Jason Miller, ex-assessor de Donald Trump, fez uma postagem nas redes sociais mencionando o ministro Alexandre de Moraes, do STF, após os Estados Unidos anunciarem sanções que podem afetá-lo. Miller chamou Moraes de “ameaça à democracia” e pediu que seus seguidores compartilhassem a mensagem. As sanções dos EUA visam negar vistos a estrangeiros que censuram americanos, e embora o secretário de Estado, Marco Rubio, não tenha citado Moraes diretamente, sugeriu que ações poderiam ser tomadas contra ele. Miller já havia sido interrogado no Brasil em 2021 pela Polícia Federal, a pedido de Moraes, no inquérito das fake news que investiga o ex-presidente Jair Bolsonaro. Ele, que foi um dos primeiros aliados de Trump, deixou recentemente o cargo de CEO do GETTR para ser conselheiro na nova campanha presidencial de Trump e já havia criticado Moraes anteriormente.
O empresário Jason Miller, ex-assessor de Donald Trump, fez uma publicação nas redes sociais mencionando o ministro Alexandre de Moraes, do STF, logo após o governo dos Estados Unidos anunciar sanções que podem afetar o ministro. Em sua postagem no X, Miller escreveu: “Olá, Alexandre”, e sugeriu que os seguidores compartilhassem a mensagem com alguém que lhes viesse à mente, insinuando que Moraes é uma “ameaça à democracia”.

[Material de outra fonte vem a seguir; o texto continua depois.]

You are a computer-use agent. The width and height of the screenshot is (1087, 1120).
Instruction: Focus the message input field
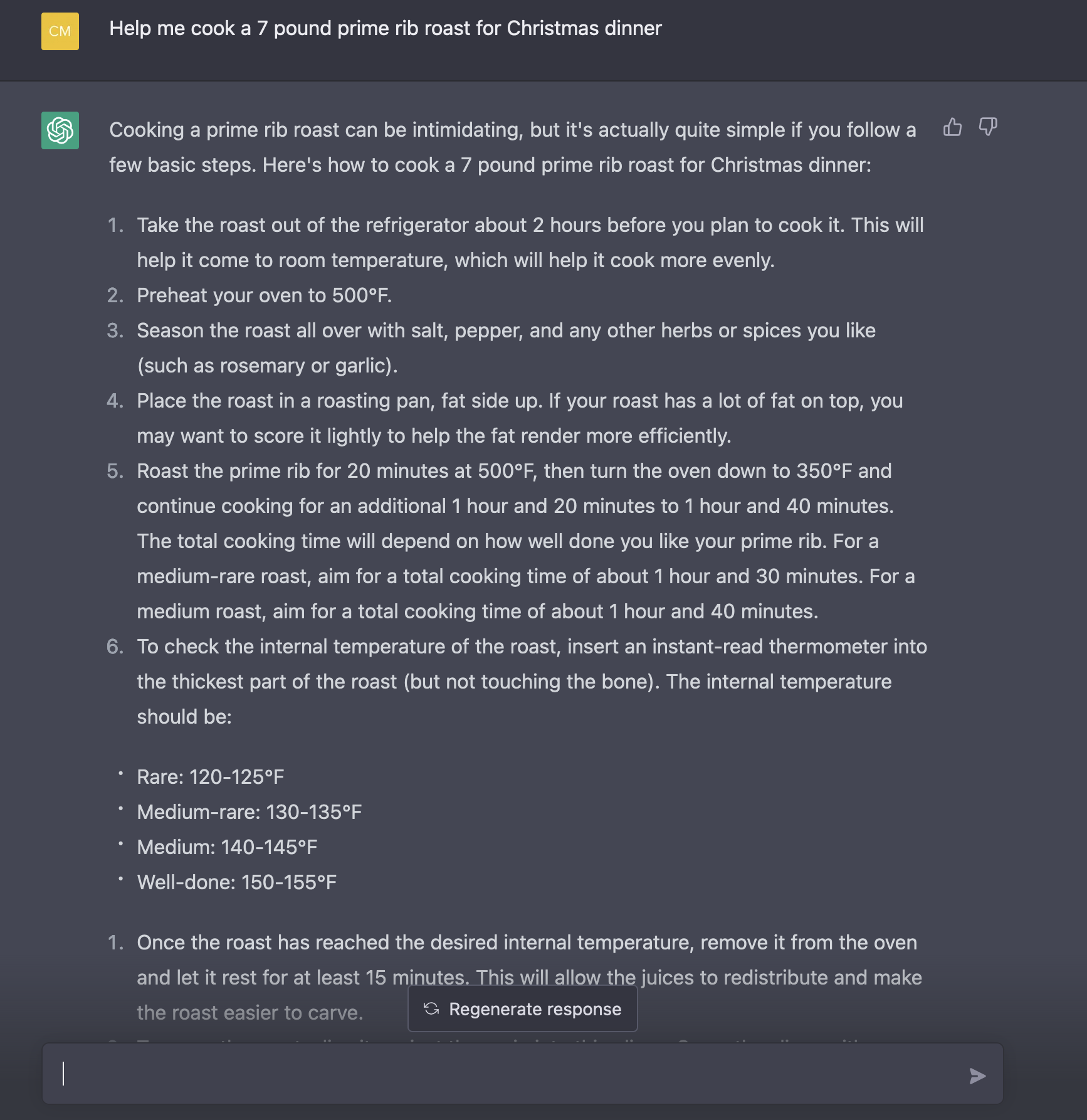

As sanções anunciadas pelos EUA visam negar vistos a estrangeiros que “censurem” americanos. O secretário de Estado dos EUA, Marco Rubio, não citou diretamente Moraes, mas indicou que ações poderiam ser tomadas contra ele. A publicação de Miller ocorre em um contexto em que ele já havia sido interrogado no Brasil por ordens de Moraes, no âmbito do inquérito das fake news que investiga o ex-presidente Jair Bolsonaro.
Interrogatório no Brasil
Em setembro de 2021, Miller foi ouvido pela Polícia Federal em Brasília, onde estava promovendo sua rede social, a GETTR. O empresário relatou ter sido surpreendido ao ser levado para uma “conversa” e afirmou que sua comitiva foi interrogada por três horas. O inquérito das fake news, sob a relatoria de Moraes, investiga a disseminação de informações falsas e tem Bolsonaro como um dos alvos.
Miller, que foi um dos primeiros aliados de Trump na campanha de 2016, deixou recentemente o cargo de CEO do GETTR para atuar como conselheiro na terceira campanha presidencial do ex-presidente. Em abril deste ano, ele já havia classificado Moraes como uma “ameaça à democracia”, reforçando sua posição crítica em relação ao ministro.